---- DATA FOR THE TASK
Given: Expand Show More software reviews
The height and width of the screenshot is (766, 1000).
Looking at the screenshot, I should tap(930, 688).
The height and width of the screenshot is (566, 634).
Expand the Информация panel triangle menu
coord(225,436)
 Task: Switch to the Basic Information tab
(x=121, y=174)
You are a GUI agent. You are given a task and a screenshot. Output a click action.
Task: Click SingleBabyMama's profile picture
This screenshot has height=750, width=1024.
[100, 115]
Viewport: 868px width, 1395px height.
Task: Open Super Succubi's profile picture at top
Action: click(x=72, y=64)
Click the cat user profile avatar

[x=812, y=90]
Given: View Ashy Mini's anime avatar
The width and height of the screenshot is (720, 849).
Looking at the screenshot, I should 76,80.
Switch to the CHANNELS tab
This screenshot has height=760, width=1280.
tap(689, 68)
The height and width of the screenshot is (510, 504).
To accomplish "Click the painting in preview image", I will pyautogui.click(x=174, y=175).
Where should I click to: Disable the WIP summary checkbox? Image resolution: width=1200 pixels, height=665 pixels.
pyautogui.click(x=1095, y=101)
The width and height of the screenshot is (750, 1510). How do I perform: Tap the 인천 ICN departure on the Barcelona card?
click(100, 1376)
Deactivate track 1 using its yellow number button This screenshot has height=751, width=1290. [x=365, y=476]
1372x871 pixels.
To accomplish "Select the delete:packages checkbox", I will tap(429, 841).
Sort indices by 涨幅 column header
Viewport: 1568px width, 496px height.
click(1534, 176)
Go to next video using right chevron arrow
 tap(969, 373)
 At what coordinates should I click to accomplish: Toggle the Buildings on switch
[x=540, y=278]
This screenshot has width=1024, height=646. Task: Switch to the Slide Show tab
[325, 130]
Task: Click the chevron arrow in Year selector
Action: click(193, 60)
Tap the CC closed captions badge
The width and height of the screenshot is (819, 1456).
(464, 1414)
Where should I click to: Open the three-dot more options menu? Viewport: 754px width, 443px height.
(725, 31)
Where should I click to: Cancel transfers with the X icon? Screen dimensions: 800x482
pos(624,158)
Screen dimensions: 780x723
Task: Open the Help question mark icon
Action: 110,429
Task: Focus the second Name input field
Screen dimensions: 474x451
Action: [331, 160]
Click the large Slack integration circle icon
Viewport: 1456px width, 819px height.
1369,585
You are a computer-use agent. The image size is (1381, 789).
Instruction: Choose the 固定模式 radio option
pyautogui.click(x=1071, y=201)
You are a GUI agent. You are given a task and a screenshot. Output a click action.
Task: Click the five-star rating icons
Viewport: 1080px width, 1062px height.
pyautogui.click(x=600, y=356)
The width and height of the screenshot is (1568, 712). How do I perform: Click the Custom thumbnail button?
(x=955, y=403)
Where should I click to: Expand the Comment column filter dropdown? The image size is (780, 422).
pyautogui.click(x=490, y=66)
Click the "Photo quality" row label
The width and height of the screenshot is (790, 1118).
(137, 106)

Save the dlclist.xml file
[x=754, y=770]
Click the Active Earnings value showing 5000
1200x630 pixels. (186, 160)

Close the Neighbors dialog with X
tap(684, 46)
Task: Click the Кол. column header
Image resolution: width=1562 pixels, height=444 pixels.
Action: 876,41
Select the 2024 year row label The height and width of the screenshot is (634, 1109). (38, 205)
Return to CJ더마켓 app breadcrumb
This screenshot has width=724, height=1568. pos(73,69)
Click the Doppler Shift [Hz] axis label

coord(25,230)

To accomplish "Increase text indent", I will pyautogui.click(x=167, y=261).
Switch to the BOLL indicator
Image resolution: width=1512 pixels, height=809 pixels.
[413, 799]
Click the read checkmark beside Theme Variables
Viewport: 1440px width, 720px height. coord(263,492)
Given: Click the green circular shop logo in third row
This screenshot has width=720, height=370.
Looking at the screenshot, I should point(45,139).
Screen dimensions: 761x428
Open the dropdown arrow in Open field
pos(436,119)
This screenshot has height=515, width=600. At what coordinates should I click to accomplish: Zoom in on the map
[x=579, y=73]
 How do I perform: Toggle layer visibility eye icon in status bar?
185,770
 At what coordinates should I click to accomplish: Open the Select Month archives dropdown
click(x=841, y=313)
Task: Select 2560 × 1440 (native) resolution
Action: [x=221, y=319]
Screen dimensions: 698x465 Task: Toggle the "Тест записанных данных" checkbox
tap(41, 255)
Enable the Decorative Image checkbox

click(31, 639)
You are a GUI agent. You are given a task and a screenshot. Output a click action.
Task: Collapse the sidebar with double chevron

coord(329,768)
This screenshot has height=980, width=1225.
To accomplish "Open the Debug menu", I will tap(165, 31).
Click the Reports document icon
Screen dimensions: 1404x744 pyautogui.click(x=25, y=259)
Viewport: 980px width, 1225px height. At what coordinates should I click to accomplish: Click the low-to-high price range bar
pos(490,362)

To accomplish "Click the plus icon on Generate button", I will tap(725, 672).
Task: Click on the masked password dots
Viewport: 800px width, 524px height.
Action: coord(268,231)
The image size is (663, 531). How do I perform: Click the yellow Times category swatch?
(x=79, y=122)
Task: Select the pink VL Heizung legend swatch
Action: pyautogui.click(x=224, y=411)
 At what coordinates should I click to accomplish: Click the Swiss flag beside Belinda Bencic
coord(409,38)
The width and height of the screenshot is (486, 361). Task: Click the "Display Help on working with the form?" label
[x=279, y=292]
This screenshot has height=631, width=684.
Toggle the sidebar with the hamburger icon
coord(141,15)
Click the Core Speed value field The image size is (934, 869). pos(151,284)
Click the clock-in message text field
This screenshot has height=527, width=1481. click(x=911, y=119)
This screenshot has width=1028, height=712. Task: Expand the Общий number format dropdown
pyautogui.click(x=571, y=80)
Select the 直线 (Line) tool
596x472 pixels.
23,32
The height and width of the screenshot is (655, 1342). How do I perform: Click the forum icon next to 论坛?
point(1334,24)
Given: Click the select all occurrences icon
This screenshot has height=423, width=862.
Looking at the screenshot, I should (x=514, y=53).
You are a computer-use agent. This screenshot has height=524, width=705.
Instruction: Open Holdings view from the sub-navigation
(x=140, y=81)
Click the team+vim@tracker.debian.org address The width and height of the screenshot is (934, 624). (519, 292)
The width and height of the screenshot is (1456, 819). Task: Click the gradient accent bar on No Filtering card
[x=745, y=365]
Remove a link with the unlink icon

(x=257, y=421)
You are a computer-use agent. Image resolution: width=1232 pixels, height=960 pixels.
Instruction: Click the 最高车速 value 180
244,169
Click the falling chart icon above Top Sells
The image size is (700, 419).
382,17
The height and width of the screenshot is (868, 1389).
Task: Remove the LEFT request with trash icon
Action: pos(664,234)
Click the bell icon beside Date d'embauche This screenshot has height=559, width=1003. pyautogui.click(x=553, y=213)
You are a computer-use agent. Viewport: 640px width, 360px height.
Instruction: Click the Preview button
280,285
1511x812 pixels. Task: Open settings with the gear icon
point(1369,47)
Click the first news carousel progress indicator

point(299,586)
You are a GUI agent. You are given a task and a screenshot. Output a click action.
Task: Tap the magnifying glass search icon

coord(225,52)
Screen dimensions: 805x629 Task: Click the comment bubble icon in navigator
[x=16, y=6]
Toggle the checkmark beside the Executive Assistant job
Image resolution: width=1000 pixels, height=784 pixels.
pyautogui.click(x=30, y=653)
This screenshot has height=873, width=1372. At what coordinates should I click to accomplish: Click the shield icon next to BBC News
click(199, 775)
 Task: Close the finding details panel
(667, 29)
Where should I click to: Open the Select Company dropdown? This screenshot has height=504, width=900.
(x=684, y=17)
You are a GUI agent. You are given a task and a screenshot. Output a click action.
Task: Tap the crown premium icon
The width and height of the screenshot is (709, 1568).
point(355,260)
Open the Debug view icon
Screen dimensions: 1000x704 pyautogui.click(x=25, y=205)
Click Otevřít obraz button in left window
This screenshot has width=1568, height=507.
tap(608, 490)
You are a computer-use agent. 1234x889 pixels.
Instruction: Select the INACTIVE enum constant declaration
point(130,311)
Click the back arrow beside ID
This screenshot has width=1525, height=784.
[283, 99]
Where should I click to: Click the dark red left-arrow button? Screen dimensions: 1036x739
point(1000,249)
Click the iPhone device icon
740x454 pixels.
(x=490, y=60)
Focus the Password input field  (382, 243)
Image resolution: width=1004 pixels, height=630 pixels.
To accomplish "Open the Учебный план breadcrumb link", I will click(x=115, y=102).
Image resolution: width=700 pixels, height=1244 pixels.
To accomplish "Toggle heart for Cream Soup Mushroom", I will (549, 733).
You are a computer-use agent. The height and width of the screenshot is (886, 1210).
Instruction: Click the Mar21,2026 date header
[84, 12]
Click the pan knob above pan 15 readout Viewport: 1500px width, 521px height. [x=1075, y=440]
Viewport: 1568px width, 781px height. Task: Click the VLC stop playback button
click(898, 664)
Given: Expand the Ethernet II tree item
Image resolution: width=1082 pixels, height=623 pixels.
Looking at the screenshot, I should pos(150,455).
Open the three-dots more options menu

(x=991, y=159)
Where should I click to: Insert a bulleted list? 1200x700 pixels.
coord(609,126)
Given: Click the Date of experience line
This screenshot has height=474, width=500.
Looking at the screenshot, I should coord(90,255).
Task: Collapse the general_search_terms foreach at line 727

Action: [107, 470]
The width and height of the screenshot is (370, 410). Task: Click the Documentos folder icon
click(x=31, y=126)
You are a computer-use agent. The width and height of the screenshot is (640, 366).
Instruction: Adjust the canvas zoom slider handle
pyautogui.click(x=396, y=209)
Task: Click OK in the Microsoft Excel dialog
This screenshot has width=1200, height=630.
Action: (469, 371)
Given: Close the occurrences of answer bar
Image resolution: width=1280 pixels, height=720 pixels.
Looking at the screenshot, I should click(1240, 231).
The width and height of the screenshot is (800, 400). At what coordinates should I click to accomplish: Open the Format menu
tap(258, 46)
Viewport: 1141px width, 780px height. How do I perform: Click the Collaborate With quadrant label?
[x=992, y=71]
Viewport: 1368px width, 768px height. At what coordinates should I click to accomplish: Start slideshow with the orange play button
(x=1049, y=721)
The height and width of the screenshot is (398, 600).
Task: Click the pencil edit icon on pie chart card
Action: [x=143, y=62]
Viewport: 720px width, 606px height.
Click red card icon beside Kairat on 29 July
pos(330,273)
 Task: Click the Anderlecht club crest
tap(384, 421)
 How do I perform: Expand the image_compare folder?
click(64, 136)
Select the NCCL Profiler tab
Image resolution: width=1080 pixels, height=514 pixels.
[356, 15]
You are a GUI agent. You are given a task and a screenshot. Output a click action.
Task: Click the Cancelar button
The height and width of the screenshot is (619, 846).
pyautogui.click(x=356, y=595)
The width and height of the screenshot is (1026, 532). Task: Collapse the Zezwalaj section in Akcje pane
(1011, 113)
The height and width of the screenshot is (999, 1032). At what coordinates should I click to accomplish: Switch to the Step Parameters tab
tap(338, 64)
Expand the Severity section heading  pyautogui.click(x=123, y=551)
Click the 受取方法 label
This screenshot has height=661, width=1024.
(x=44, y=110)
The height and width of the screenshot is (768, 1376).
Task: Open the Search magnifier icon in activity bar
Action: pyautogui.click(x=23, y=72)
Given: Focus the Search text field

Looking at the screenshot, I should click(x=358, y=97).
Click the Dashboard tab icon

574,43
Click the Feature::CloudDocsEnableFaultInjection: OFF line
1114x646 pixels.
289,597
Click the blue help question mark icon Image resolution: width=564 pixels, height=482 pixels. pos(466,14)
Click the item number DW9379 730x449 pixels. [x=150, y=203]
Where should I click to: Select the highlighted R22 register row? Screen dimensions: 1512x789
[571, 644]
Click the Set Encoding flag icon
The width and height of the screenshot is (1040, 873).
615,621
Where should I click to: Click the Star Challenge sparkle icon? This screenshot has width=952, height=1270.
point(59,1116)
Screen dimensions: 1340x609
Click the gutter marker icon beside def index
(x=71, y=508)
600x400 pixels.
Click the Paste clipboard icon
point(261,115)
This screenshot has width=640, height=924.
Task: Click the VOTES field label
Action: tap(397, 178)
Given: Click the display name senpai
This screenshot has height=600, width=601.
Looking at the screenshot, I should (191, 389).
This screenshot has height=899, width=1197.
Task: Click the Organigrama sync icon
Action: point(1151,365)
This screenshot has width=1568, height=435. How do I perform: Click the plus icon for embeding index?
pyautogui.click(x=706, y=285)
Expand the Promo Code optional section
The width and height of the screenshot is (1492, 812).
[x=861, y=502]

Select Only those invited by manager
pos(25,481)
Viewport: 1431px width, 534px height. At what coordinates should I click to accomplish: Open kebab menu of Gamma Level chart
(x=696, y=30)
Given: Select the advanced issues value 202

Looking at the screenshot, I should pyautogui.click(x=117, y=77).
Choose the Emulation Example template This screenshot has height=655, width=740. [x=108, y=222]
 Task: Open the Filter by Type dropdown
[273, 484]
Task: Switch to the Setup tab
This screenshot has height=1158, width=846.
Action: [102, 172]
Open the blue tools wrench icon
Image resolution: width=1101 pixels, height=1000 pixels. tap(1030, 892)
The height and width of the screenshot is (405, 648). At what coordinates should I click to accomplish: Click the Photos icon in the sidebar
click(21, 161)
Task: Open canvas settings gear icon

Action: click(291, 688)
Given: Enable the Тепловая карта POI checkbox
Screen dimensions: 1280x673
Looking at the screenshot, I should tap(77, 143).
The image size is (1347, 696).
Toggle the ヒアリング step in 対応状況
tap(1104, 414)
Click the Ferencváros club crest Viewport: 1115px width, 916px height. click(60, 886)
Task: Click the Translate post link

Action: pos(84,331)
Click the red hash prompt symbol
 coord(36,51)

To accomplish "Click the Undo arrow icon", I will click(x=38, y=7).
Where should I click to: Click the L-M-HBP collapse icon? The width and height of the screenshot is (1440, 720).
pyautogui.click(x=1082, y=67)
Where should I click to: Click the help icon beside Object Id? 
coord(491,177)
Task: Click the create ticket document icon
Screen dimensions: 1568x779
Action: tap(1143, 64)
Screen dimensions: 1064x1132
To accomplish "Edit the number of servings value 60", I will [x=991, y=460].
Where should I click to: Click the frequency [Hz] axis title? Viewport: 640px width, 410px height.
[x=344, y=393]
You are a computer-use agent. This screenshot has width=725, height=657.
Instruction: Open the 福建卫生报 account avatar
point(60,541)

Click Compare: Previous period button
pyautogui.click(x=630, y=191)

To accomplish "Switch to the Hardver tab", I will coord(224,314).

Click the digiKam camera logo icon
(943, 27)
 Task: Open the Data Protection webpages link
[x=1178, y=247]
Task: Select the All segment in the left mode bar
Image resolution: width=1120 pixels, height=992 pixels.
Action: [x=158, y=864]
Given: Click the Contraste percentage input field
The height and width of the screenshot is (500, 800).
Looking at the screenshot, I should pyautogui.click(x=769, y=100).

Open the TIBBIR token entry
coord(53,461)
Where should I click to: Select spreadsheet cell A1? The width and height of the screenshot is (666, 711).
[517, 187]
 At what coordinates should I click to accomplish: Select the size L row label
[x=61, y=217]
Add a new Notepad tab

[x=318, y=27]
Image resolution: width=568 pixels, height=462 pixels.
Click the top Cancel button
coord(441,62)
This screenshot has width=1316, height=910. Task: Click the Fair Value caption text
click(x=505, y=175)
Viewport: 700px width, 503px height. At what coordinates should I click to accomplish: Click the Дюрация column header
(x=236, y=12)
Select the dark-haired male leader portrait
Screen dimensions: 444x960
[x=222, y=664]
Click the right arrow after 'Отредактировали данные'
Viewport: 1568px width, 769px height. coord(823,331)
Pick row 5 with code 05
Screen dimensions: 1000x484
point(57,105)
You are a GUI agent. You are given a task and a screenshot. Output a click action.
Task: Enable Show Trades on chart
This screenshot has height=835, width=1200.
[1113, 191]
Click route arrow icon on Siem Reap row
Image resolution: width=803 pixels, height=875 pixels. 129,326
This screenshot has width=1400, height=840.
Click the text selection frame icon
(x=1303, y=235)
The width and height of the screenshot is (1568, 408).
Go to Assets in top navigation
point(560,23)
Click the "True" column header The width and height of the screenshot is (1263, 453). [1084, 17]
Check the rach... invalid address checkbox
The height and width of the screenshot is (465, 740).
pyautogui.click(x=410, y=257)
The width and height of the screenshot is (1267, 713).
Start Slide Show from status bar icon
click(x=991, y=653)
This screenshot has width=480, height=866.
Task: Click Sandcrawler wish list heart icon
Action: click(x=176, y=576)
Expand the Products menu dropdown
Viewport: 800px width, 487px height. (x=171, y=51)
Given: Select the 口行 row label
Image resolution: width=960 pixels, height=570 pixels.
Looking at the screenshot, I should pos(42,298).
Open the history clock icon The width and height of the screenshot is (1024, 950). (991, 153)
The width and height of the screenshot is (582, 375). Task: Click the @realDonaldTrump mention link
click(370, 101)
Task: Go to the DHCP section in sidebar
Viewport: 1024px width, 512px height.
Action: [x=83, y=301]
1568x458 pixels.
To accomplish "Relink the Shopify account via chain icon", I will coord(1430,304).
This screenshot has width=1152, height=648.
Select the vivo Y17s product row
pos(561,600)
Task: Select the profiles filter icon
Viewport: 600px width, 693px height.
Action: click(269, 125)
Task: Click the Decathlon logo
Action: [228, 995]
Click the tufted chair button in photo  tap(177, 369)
--------
* EXERCISE BRIEF *
Show every line from the entries above in which the word "occurrences" appears.

* RESULT OF THE TASK *
Given: Click the select all occurrences icon
Given: Close the occurrences of answer bar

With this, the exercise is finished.